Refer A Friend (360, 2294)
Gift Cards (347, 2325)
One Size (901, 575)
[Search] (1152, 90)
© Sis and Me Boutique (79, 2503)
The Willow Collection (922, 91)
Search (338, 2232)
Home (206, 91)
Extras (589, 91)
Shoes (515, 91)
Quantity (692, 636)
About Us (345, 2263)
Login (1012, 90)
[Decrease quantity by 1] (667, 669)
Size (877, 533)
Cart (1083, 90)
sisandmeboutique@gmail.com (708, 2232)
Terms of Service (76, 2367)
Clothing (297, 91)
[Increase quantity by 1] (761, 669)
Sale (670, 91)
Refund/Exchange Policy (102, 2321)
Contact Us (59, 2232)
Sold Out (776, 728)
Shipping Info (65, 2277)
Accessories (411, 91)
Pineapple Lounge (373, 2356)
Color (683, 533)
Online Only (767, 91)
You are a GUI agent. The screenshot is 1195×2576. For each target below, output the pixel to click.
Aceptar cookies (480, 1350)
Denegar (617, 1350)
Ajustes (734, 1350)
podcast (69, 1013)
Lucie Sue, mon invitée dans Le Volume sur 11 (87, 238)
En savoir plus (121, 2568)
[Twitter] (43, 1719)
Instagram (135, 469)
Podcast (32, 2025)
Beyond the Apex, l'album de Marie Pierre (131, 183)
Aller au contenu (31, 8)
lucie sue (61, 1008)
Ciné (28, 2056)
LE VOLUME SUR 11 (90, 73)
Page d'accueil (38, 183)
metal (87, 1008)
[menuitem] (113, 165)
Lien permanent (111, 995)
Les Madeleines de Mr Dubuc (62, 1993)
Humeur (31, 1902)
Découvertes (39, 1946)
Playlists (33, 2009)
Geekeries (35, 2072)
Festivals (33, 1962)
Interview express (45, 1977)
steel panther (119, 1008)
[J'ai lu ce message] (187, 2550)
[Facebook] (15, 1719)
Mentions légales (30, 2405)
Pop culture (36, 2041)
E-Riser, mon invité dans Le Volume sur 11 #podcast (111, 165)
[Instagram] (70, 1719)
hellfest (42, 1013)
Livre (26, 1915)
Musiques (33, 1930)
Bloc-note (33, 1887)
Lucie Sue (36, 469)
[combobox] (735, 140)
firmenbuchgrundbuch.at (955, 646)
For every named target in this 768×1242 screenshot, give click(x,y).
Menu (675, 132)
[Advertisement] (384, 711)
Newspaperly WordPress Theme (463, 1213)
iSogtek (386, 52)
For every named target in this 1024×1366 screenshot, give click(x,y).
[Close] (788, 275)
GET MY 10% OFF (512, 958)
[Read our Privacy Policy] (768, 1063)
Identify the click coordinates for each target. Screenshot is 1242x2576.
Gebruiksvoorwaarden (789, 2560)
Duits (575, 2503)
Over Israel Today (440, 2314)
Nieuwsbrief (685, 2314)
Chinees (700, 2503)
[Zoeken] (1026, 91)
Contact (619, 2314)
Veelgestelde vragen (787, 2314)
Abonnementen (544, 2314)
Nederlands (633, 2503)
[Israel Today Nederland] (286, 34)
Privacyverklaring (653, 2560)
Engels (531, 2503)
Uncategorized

━━━━━━━━━━━━━━━━━━━━

Scan the records for the word "named", and copy each line where it is found.

- _Written reply_
For every named target in this 768×1242 screenshot, give click(x,y).
For every named target in this 1024×1366 screenshot, give click(x,y).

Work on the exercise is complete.